After the reservoir-heightening project, the GH reservoir’s future irrigation water supply capacity increased by up to 3.4% in RCP 4.5 and up to 13.3% in RCP 8.5. These increases indicate that the overall agricultural water supply capacity was improved compared to the period before the project because water resources were secured due to embankment heightening. However, finding a change in the supply capacity of irrigation water was challenging during the 2085s period in RCP 4.5 despite reservoir-heightening, as an extreme drought was predicted during this period.
Figure 7 shows the comparison of the annual average storage and water shortage quantity before and after embankment heightening in the 2085s in RCP 4.5. The water balance analysis that applied the full water level and climate change data only affected the lack of water storage. The water shortage quantity after heightening tended to decrease, which highlights the inability of the reservoir-heightening project to prevent reservoir depletion completely.
A study from Cambodia [38] predicted that a decrease in runoff would reduce water availability in the future, and that water shortage would be more pronounced when considering instream water supply other than irrigation water.
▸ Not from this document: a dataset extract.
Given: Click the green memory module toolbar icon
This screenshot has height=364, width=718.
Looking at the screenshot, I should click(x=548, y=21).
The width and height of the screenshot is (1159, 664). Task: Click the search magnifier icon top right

Accordingly, it is argued that reservoir construction is more effective in adapting to climate change than managing water supply. In our study, similar results were obtained as the water supply capacity could be improved through the construction project to secure reservoir capacity in preparation for climate change. On the other hand, another study [39] suggested that the increase in water demand in the future due to climate change would reduce by water management. In the current study, we confirmed the water supply effect of the reservoir-heightening project, and we found the need for proper reservoir operation because the construction due to the embankment-heightening project cannot provide sufficient water supply alone.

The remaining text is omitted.